Heres me trying to get it finished before it gets dark... :lol: 









Will probably get Swissvax Best in Show(£135). Which is regarded as one of the best waxes around.

Bobski


----------



## Tim G (Feb 16, 2005)

£135  ... Is it 7 times as good as the Collinite though Bobski ?!


----------



## redsi72 (Nov 13, 2006)

bigbison said:


> hi all which is the best wax for a dark metalic pearl blue £100 budget ? i want it to look wet the paint is in mint condition cheers


Try wearing a glaze (such as wet mirror finish) under your wax for that very wet look 8)

Si


----------



## bobski (Oct 21, 2007)

Tim G said:


> £135  ... Is it 7 times as good as the Collinite though Bobski ?!


 No .... :lol:

It depends on how finatical you are about detailing you car. I dont think it will be that much better than the Collinite to be honest.

Its my birthday soon so why not...

As i said above its in the preperation too...

I used Meguires 7 Glaze and Meguires 21 Sealant on the above pic before waxing


----------



## redsi72 (Nov 13, 2006)

Could you tell the difference to the finish after glazing mate? my missus could.

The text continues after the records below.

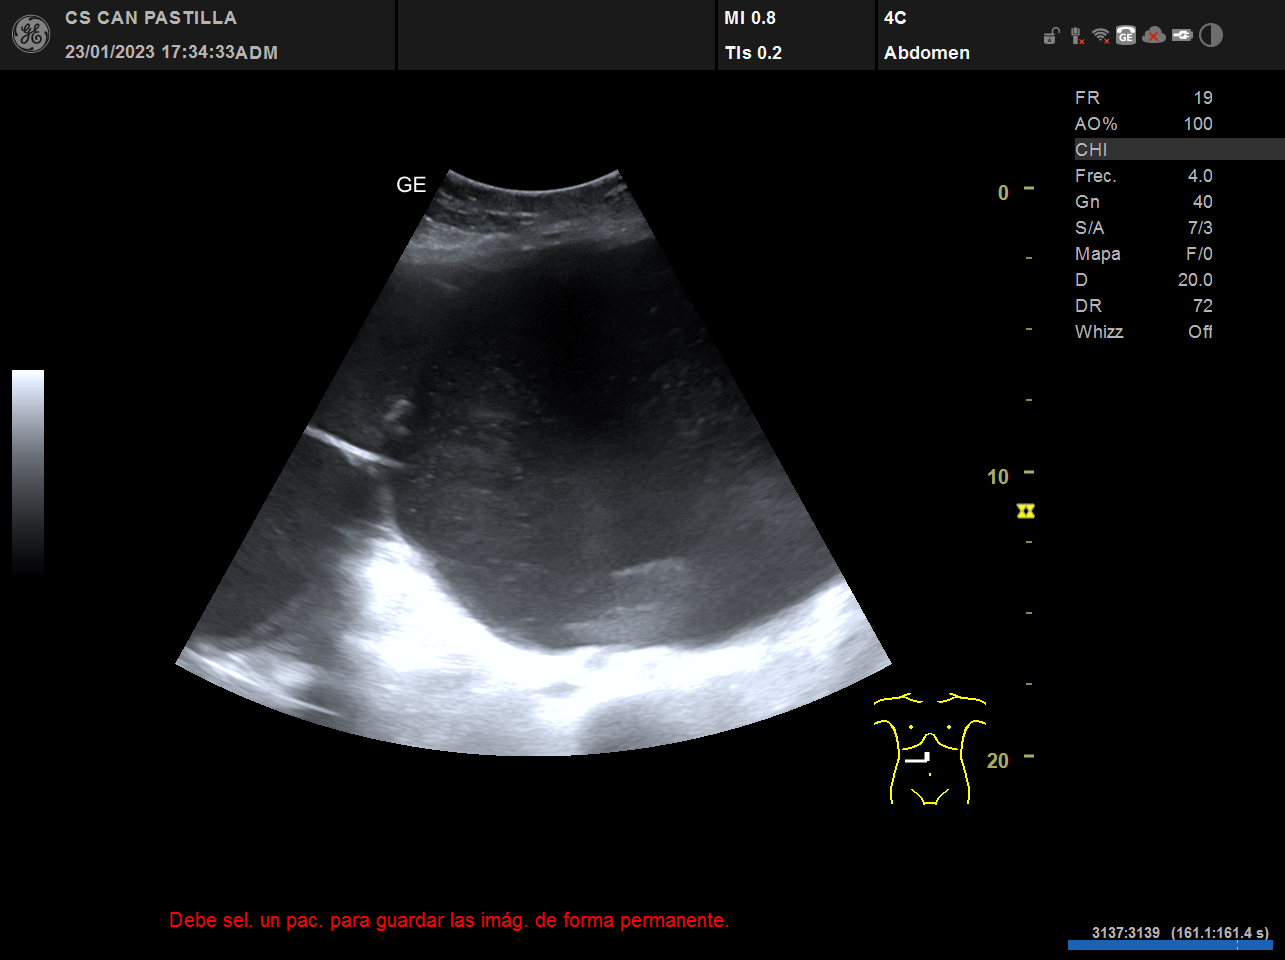Click the yellow focal zone marker
The width and height of the screenshot is (1285, 960).
[x=1025, y=511]
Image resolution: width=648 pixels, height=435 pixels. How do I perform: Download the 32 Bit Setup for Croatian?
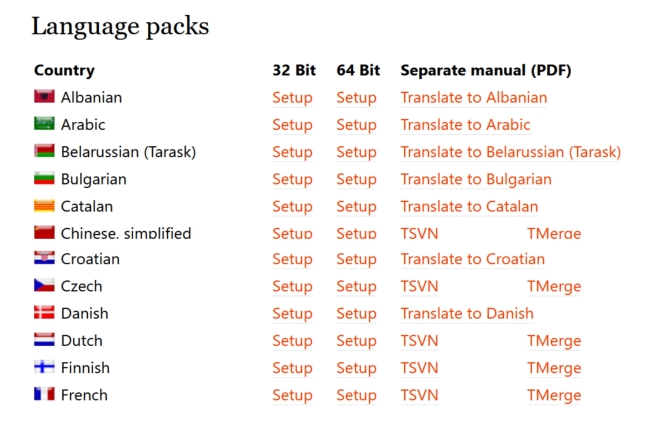tap(292, 259)
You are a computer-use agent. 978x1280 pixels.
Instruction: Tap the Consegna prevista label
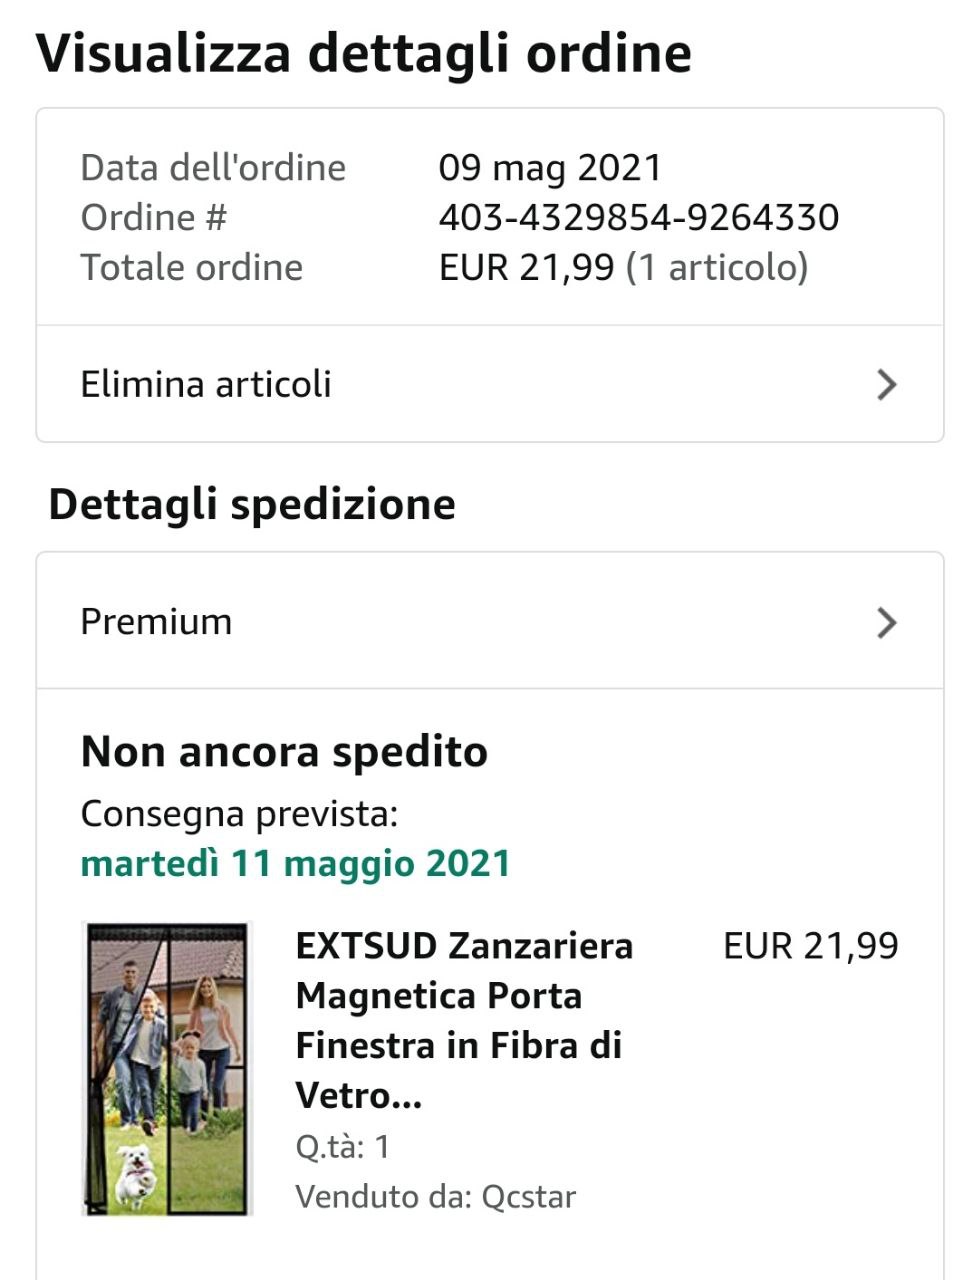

If £135 is a bit OTT for BOS. Swissvax do waxes in the £40 - £80 range....... thats Jiab`s cue to tells us more

Si


----------



## bigbison (Jul 31, 2007)

what do you chaps think to dodo juice ?


----------



## bobski (Oct 21, 2007)

redsi72 said:


> Could you tell the difference to the finish after glazing mate? my missus could.
> 
> If £135 is a bit OTT for BOS. Swissvax do waxes in the £40 - £80 range....... thats Jiab`s cue to tells us more
> 
> Si


The Glaze will add depth and luster to the paint and the sealant will keep it there. Both are much easier to apply than waxes.
And yes i can see the difference....


----------



## redsi72 (Nov 13, 2006)

bigbison said:


> what do you chaps think to dodo juice ?


which ones?

I have and have used lime prime and light fantastic hard wax. My results, well so so really. The lime prime is oily and the wax, well I wanted it to wow me but it didnt :? I used it the silver tt, my white van and a black porsche  but the results didnt really do anything for me to be totally honest 

Swissvax are a specialist in waxes so I wish I had gone straight to their "entry level" waxes. I wanted to give the little guy a chance (Dom at Dodo) but wish I hadnt!
I have worked in manufacturing for many years and am well versed in marketing methods :wink: but the dodo range came in the cheapest bottles, the paper labels are crap and they look like they are place on by a drunk Stevie Wonder  Now before folks jump on the, " you pay for expensive advertising and all that" Dodo is not cheap by any means, so I dont want a product that is packaged as such, you get me :?


----------